9. En prononçant ainsi par des motifs en partie inopérants, la chambre de l'instruction, qui devait surseoir à statuer sur la mise en accusation de l'intéressé, tant qu'il ne disposait pas de la capacité à se défendre, a méconnu le sens et la portée des textes légaux et conventionnels susvisés.
10. La cassation est dès lors encourue.
PAR CES MOTIFS, la Cour :
CASSE et ANNULE, en toutes ses dispositions, l'arrêt susvisé de la chambre de l'instruction de la cour d'appel d'Angers, en date du 5 août 2020, et pour qu'il soit à nouveau jugé, conformément à la loi.
RENVOIE la cause et les parties devant la chambre de l'instruction de la cour d'appel d'Angers, autrement composée, à ce désignée par délibération spéciale prise en chambre du conseil.

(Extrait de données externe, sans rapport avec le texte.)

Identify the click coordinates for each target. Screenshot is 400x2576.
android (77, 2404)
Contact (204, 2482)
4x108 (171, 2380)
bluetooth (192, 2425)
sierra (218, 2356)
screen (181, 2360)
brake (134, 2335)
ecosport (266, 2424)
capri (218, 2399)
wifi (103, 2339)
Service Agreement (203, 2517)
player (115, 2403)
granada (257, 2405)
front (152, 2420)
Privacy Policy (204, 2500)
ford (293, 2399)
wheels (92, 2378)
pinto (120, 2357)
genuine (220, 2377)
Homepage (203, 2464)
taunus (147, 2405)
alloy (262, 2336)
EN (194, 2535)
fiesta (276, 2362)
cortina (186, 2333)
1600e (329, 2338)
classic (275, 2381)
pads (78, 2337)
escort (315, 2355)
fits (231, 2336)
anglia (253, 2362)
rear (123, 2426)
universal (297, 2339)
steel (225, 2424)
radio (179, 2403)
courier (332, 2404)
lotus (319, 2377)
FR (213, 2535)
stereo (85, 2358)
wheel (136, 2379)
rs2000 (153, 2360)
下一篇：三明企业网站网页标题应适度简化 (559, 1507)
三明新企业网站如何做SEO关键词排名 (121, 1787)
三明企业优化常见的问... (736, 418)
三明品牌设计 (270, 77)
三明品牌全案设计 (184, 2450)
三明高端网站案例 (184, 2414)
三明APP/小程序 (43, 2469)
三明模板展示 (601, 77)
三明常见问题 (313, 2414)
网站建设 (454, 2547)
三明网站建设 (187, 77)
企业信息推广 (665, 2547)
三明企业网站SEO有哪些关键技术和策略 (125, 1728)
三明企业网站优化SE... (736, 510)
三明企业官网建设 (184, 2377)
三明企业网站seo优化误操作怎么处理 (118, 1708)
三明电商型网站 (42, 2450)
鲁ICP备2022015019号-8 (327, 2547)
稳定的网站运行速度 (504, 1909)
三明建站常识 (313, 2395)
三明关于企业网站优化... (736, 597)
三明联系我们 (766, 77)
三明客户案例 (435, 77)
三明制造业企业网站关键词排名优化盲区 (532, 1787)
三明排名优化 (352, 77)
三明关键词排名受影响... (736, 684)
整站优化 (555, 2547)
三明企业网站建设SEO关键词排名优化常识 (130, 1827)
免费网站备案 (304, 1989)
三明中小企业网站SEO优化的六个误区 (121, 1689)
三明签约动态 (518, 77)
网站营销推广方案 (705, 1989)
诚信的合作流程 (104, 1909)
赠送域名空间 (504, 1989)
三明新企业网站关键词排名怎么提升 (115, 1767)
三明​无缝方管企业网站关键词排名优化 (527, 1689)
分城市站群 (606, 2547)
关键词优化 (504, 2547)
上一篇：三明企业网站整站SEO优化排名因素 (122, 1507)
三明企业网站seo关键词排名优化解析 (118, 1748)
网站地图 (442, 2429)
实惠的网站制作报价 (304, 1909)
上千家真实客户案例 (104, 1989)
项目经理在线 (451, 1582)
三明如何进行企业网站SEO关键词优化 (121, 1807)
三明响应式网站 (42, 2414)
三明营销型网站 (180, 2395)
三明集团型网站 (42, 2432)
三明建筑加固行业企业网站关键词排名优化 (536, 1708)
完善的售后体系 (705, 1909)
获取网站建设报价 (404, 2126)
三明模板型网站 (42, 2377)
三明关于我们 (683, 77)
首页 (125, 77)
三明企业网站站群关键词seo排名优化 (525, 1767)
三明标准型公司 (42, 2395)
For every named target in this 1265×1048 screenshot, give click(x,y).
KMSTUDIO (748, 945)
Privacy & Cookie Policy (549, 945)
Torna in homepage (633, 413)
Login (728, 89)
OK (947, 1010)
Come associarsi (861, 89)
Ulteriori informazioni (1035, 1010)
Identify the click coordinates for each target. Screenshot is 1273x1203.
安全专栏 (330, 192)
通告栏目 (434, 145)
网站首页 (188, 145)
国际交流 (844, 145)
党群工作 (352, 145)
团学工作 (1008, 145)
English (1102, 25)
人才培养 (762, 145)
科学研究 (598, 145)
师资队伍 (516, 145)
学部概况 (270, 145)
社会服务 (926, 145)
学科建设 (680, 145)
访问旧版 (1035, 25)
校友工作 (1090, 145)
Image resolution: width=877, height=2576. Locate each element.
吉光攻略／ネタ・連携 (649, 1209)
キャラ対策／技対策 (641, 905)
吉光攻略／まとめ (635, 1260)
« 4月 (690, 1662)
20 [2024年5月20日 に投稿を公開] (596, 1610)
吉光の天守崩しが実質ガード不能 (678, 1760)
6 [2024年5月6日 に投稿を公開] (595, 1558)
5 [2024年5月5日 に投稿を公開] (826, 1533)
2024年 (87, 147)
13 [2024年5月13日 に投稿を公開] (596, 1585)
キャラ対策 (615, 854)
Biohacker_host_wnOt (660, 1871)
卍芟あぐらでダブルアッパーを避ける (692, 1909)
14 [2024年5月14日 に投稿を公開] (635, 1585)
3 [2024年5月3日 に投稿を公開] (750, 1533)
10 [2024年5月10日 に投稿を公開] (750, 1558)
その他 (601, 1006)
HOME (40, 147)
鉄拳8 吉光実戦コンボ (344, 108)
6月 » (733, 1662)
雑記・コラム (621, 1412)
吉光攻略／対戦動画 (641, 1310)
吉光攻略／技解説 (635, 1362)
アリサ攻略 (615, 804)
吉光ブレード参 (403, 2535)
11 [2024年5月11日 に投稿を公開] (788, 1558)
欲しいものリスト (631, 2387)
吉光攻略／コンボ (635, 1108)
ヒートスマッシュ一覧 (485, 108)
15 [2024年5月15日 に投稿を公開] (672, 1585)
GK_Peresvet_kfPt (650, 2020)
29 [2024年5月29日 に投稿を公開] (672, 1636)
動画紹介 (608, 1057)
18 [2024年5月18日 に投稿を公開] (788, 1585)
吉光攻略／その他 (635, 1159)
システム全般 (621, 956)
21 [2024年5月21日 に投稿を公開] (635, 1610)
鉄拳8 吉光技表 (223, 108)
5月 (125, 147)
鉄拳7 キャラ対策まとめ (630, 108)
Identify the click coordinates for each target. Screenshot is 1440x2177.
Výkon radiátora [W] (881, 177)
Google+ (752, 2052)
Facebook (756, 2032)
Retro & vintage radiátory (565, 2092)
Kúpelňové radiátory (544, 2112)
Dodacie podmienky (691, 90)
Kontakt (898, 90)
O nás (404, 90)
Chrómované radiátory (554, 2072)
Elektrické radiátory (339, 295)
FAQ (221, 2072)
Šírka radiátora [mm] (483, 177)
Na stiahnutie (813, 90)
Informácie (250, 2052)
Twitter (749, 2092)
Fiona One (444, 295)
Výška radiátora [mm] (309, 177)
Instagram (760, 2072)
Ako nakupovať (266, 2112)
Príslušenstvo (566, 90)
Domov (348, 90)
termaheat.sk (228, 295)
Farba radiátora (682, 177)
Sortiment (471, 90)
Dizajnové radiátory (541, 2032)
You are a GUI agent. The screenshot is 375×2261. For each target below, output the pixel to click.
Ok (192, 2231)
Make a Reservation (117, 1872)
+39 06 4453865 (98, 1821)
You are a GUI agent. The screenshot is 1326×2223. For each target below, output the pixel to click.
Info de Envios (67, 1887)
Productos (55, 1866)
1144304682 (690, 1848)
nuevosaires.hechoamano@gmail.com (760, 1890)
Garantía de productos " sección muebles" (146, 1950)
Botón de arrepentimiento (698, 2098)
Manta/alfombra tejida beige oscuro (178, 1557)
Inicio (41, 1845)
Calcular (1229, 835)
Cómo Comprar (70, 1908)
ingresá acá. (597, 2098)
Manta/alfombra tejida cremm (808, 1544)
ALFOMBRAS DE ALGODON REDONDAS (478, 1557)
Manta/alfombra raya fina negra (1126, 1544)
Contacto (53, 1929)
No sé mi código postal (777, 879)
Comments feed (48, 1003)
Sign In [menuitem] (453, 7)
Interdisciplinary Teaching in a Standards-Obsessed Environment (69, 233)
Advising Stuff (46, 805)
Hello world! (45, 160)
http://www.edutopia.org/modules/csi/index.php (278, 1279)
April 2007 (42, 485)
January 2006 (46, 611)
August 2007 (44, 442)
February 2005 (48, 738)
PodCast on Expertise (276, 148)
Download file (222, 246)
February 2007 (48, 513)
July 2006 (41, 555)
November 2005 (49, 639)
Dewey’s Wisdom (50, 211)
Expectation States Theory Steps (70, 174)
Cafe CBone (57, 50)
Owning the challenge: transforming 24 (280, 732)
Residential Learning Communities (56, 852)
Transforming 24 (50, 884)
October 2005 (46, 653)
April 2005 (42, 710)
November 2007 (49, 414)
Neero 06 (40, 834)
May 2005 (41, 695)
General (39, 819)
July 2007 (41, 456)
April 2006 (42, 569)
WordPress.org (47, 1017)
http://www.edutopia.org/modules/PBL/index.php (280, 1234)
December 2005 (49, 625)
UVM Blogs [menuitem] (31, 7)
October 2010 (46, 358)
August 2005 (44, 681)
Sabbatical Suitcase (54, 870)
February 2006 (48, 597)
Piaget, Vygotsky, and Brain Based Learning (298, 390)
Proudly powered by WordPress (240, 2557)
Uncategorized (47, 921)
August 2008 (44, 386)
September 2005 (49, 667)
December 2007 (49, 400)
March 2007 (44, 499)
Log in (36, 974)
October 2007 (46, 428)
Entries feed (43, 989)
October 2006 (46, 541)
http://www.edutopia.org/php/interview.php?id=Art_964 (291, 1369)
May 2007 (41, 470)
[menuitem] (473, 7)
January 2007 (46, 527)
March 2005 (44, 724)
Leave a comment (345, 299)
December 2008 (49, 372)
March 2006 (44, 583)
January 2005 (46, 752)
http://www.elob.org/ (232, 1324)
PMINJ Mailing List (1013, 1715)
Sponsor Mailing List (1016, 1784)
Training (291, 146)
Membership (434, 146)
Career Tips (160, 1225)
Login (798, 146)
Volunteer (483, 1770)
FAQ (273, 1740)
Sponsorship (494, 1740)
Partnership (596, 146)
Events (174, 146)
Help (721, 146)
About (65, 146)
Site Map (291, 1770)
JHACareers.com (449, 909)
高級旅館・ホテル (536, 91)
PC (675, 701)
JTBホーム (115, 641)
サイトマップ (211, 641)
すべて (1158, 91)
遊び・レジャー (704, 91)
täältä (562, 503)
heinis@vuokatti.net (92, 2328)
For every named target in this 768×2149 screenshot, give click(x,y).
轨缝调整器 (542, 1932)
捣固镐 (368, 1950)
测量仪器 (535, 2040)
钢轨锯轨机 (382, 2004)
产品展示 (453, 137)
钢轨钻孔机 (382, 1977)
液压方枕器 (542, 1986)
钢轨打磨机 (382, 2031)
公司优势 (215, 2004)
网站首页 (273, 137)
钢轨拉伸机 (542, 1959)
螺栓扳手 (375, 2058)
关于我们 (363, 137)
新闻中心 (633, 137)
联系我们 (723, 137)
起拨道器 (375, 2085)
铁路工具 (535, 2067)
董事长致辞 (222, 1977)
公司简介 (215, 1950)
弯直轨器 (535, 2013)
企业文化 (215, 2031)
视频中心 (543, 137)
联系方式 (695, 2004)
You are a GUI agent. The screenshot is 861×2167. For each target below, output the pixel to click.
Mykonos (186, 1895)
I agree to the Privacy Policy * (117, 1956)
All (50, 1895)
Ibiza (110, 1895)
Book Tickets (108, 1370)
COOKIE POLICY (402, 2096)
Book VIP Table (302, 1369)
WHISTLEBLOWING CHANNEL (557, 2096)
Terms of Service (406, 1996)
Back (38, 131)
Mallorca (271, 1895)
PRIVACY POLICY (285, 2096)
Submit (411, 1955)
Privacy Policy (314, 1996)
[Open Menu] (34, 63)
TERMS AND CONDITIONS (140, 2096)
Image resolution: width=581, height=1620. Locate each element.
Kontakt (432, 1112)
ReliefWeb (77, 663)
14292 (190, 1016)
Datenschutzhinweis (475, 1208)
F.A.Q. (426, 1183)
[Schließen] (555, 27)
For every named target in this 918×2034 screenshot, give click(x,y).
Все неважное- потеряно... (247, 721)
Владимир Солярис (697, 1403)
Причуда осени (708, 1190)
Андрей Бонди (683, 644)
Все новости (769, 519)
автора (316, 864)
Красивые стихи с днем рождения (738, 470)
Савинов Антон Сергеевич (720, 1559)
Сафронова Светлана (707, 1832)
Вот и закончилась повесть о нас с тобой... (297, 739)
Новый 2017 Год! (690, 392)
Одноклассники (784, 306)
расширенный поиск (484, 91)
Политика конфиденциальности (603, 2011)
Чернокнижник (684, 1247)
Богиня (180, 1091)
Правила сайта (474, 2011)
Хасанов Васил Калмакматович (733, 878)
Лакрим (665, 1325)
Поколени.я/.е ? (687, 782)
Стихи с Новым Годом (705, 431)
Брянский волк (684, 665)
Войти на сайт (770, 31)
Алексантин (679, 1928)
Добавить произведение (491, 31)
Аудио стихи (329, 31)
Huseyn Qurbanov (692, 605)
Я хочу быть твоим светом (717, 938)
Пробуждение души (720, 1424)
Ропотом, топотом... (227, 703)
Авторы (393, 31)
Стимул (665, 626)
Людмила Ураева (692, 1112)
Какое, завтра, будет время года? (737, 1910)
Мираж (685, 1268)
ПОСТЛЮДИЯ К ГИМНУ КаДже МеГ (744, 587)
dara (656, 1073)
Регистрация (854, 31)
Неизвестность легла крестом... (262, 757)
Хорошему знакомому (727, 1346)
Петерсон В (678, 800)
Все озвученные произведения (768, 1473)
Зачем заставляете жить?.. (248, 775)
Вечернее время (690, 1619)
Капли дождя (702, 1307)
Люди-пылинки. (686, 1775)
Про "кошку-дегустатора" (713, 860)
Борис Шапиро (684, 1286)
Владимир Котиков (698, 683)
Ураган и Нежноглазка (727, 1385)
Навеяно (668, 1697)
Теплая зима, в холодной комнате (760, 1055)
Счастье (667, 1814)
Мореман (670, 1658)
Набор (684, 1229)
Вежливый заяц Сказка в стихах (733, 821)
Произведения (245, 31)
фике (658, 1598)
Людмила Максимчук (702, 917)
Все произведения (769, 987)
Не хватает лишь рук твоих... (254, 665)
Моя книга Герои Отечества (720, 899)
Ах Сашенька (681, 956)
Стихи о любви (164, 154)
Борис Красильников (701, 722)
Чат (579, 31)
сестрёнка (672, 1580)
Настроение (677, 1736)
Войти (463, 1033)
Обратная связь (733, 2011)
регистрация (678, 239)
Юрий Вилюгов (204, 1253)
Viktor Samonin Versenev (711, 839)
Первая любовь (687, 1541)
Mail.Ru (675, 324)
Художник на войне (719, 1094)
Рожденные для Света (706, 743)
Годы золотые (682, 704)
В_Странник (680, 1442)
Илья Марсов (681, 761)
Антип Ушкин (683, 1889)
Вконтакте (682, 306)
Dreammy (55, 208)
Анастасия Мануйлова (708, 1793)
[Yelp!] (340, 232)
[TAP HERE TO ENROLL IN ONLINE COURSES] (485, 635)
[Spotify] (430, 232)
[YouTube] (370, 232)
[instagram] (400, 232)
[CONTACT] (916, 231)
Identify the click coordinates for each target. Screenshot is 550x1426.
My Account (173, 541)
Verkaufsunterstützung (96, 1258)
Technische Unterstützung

ORDONNE l'impression du présent arrêt, sa transcription sur les registres du greffe de la chambre de l'instruction de la cour d'appel d'Angers et sa mention en marge ou à la suite de l'arrêt annulé.
Ainsi fait et jugé par la Cour de cassation, chambre criminelle, et prononcé par le président le dix-huit novembre deux mille vingt.